Howard also has a flair for spectacle, which he has never been given the chance to show. Sure, movies like "Backdraft," "Apollo 13" and "Rush" showed that he had visual flair, but nothing in those movies compares to what he does with the inspiration for "Moby Dick." The action scenes are awe-inspiring, and at times, just as intense as those in "The Perfect Storm."
The story is told mostly in flashback. Author Herman Mehlville (Whishaw) is interviewing Tom Nickerson (Gleeson) about the tragedy of the Essex. Initially reluctant, Tom agrees with the promise of a considerable amount of money and the encouragement of his wife (Fairley).

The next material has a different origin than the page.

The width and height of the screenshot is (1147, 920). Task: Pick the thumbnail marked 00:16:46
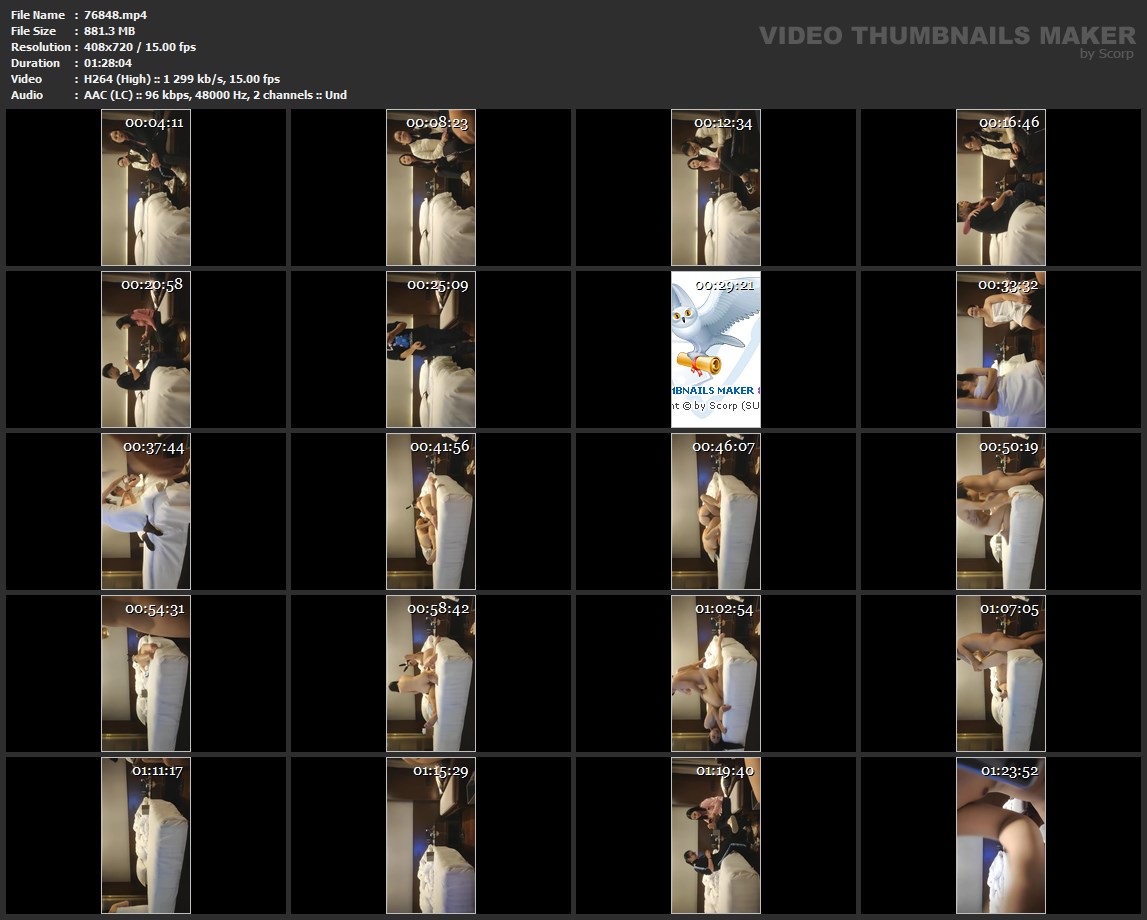[x=1001, y=187]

Whaler Owen Chase (Hemsworth) is assigned to be the first mate of the refitted ship Essex. He is furious at the appointment, having been promised his own ship by the bosses. The fact that the captain is George Pollard (Walker), a sailor with little experience who is appointed because he comes from a powerful whaling family only deepens the wound. Nevertheless, he agrees to go. The film runs into trouble almost immediately. The ship runs into a violent squall, which Chase advises avoiding but Pollard wants to skirt to show his mettle. And they only find one whale, which is about a quarter of their expected haul. Not wanting to come back empty handed, they venture out to a place almost off the map. There, their ship is destroyed by a huge whale. And that's just the start.
The genre that best describes "In the Heart of the Sea" is "epic." It is filled with rousing adventure, larger than life characters, and heart-pounding excitement. There are a number of scenes that took my breath away. Literally.
This isn't an actor's show, but the performances are solid. Chris Hemsworth is steady and talented enough to build a big budget film around, but this isn't one of his best performances. Benjamin Walker isn't as impressive. He's solid as the inexperienced captain, but he can't match Hemsworth screen presence or charisma. What should be a tense tete-a-tete feels one sided. Fortunately, that's only a minor aspect of the story and easily overlooked.
The flashback structure of the narrative is arguably not necessary, but it provides an acceptable emotional payoff and both Ben Whishaw and Brendan Gleeson are in top form (Gleeson has never been better). If anything, it gives us a moment to catch our breath between the horrors that the Essex crew faces, something that "The Perfect Storm" elected not to do. Not that that's a criticism...
Speaking of horrors, that's the best way to describe the crew's encounters with the whale that would serve as inspiration for "Moby Dick." He appears multiple times, and he grows more terrifying with each successive appearance. While that aspect of the plot doesn't have the closure you'd expect, it has something that ties it up in a perfectly satisfying way. What happens is clear, but it goes unsaid because dialogue is simply not necessary.
In what appears to be a complete lack of confidence in the film, Warner Bros. has elected to release "In the Heart of the Sea" a week before the new "Star Wars" movie opens. I'm not sure why. This film can stand on its own two legs, and is best seen on as big of a screen as possible (the 3-D is hit and miss...little eye strain but not very noticeable). That leaves the film one week in IMAX theaters.
Do yourself a favor. Take some time, either this weekend or sometime during the week, to see this film in IMAX 3D. You will not regret it.